Inspect the K-means++ initialization for the data generated by gen_kmeanspp_data and compare it to a uniform random initialization of the vanilla K-means you tested above. You may either run this code multiple times or use the interactive visualization below. The number of bad initializations should be significantly lower compared to the similar experiment with the vanilla K-means.

However, even using K-means++ does not fully prevent getting stuck in a local optima. One still need to run the algorithm several times and select the solution with the smallest WCSS!

# np.random.seed(0)

k = 4
print(f'K-means++, K = {k}')
x = gen_kmeanspp_data()
centroids = k_meanspp(x, k)
show_clusters(x, np.ones([x.shape[1]]), centroids)
plt.title('K-means++ initialization')    

cluster_labels, centroids, _ = k_means(x, k, np.inf, False, centroids)
show_clusters(x, cluster_labels, centroids)
plt.title('K-means result (K-means++ initialization)');

K-means++, K = 4

Part 4: K-means application to color quantization¶

Apply K-means algorithm to the color quantization problem. The goal is to reduce the number of distinct colors in an image such that the resulting image is visually close to the source image. Follow the following algorithm:

Reshape the input image to (N, 3) and convert it to np.float64
Randomly select 1000 pixels from the reshaped image (inds = np.random.randint(0, N-1, 1000)).
Perform K-means clustering on the selected pixels in three-dimensional RGB space (using k_means function with max_iter=float('inf'), without k_meanspp initialization).
Replace the RGB value of each image pixel with the nearest cluster centroid RGB.
Convert the result to np.uint8 without rounding it first.

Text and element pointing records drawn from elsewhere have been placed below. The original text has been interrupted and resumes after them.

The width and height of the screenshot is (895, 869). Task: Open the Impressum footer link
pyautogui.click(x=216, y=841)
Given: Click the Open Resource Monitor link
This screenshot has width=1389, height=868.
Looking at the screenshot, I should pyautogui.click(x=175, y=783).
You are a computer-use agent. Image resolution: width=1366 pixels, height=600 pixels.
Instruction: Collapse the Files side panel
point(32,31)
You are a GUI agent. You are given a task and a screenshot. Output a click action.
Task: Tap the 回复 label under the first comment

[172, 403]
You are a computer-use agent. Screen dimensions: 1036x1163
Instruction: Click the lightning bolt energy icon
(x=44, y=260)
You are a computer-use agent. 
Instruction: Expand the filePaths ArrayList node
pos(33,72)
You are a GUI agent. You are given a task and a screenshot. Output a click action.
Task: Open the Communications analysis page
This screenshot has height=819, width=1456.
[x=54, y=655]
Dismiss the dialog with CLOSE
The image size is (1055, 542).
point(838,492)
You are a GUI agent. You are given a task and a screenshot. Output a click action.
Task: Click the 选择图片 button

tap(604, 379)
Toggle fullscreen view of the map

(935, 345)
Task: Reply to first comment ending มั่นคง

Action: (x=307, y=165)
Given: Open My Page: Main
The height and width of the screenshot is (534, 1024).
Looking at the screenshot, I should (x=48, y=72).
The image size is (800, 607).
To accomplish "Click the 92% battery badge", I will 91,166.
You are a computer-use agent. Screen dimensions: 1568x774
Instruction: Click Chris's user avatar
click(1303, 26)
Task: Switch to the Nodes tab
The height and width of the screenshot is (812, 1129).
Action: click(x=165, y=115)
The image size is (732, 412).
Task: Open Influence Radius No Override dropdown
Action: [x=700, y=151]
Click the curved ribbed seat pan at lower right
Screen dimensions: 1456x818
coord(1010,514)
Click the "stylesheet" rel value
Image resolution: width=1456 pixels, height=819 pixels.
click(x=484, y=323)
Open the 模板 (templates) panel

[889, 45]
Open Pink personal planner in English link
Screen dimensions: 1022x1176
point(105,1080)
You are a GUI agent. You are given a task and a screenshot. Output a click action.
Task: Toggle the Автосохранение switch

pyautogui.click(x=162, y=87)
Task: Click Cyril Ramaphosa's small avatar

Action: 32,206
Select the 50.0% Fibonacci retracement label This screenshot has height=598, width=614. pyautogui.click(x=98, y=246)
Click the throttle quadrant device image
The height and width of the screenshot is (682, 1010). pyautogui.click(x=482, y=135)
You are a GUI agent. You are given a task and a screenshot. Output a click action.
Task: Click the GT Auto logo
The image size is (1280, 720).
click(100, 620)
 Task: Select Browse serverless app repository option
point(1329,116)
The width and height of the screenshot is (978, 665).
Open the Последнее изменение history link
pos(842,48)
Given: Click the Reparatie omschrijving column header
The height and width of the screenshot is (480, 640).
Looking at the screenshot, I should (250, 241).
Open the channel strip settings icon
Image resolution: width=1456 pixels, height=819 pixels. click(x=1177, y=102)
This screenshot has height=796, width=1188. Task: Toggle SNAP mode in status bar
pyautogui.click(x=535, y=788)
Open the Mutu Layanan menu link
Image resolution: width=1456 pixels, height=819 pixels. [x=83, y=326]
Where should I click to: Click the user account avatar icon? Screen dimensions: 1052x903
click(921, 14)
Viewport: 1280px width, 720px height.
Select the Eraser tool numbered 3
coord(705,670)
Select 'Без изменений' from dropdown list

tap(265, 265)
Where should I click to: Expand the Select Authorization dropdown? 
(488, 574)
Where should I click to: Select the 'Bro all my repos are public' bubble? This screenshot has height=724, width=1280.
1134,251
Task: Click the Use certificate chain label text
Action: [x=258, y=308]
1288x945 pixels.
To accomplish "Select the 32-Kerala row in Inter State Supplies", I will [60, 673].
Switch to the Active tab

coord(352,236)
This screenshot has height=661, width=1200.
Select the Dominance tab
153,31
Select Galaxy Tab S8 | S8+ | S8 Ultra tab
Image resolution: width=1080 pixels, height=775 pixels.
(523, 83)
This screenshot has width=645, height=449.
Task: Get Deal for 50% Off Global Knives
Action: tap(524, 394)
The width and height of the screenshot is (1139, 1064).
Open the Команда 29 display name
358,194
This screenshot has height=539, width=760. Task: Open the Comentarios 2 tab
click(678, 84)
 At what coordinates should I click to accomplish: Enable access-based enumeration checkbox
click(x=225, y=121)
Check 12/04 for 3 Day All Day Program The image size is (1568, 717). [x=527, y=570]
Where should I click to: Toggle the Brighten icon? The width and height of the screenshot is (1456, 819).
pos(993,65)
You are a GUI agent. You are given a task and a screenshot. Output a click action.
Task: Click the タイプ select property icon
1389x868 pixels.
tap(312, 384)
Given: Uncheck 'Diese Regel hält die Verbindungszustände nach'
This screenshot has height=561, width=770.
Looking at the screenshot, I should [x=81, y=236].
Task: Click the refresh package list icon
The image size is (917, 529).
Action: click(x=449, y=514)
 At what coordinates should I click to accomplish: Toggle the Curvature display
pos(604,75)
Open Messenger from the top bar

You are supposed to implement a function im_q = quantize_colors(im, k) which performs the described color quantization. Run this function on geeks.png image and save the resulting quantized version as geeks_quantized.png. The right image below is a sample result (for k=8).

Important (for automatic evaluation): To generate indices of the 1000 random pixels, use this code: inds = np.random.randint(0, (h_image * w_image)-1, 1000).

im = (plt.imread('geeks.png') * 255).astype(np.uint8)
plt.imshow(im)
plt.axis('off')
plt.title('RPZ instructors when they were young')

np.random.seed(0)
im_q = quantize_colors(im, 8)

plt.figure()
plt.imshow(im_q)
plt.axis('off')
plt.title('Quantized image')
plt.savefig('geeks_quantized.png')

Submission to the BRUTE Upload System¶

To fulfill this assignment, you need to submit these files (all packed in one ''.zip'' file) into the upload system:

kmeans.ipynb - a script for data initialization, calling of the implemented functions and plotting of their results (for your convenience, will not be checked)
kmeans.py - containing the following implemented methods:
- k_means - a function which implements the K-means algorithm
- k_means_multiple_trials - a function which performs several trials of the K-means clustering algorithm in order to avoid local minima
- k_meanspp, random_sample - functions for K-means++ initialization
- quantize_colors - a function which implements color quantization based on K-means
geeks_quantized.png - images specified in the tasks

When preparing a zip file for the upload system, do not include any directories, the files have to be in the zip file root.